Yahoo on Using Exceptional Changes in Snapshots of the Web to Ban, Penalize, or Flag Websites

There’s a body of what could be described as folklore surrounding how search engines work. These tales, or sometimes superstitions, may have a grounding in a comment made by a presenter from a search engine during a conference, or a statement made upon a search engine blog, or just an assumption that a search engine has to work a certain way in order to do some of the things that it does.

One of these that many have taken for granted is that a search engine could notice large shifts or changes on the Web, such as a site suddenly gaining lots of lots of pages, or outgoing links, or incoming links which might increase their rankings in the search engines. I recall a Google representative at a conference I attended answering a question about how a search engine could notice such things, where he said that they could because they have “lots and lots of computers.”
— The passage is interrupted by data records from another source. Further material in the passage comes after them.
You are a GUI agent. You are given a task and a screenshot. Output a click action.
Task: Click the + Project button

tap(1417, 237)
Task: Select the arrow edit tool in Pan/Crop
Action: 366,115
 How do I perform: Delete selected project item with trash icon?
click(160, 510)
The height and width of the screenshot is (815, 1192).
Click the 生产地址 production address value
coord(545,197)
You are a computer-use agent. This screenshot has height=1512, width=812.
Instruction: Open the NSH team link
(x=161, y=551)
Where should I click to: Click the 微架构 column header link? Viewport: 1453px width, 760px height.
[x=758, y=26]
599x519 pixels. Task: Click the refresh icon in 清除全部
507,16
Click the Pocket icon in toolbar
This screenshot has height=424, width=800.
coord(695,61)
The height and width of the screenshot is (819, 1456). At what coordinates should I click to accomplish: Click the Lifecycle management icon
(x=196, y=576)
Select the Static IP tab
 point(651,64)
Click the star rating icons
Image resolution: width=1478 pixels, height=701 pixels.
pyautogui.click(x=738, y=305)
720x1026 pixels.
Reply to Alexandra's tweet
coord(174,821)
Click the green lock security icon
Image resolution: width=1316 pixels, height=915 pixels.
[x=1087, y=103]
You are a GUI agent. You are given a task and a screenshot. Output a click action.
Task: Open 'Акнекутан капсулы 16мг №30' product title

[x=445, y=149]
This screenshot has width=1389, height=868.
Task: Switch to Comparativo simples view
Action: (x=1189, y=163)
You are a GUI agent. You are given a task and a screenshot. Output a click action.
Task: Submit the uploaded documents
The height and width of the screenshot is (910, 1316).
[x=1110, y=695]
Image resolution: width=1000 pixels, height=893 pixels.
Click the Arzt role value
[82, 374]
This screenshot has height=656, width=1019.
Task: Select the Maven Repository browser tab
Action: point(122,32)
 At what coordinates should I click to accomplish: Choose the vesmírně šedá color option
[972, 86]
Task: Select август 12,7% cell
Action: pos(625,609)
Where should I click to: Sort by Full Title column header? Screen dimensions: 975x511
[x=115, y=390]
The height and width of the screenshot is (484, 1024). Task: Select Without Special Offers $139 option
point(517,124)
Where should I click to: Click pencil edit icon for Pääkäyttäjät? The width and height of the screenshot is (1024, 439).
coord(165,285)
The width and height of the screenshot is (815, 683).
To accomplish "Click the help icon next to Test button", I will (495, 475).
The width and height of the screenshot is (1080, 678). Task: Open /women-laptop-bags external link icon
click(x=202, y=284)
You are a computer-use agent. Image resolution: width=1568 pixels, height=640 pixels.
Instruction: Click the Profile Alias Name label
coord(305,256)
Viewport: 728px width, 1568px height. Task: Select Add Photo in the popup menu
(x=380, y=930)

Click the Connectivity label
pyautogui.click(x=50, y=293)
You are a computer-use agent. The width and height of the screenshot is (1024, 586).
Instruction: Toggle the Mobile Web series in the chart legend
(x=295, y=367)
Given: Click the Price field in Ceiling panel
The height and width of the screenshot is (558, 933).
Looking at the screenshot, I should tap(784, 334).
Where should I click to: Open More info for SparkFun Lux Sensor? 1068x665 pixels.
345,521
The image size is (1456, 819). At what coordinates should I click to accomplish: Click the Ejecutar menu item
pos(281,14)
A Yahoo patent application from last week, Using exceptional changes in webgraph snapshots over time for internet entity marking (US Patent Application 20070198603), provides some insight into how such changes could be flagged automatically, and also could “identify exceptional entities that exhibit abnormal attributes or characteristics due solely to their excellence and high quality.”

The abstract from the patent filing tells us:

Techniques are provided through which “suspicious” web pages may be identified automatically. A “suspicious” web page possesses characteristics that indicate some manipulation to artificially inflate the position of the web page within ranked search results.

Web pages may be represented as nodes within a graph. Links between web pages may be represented as directed edges between the nodes. “Snapshots” of the current state of a network of interlinked web pages may be automatically generated at different times. In the time interval between snapshots, the state of the network may change.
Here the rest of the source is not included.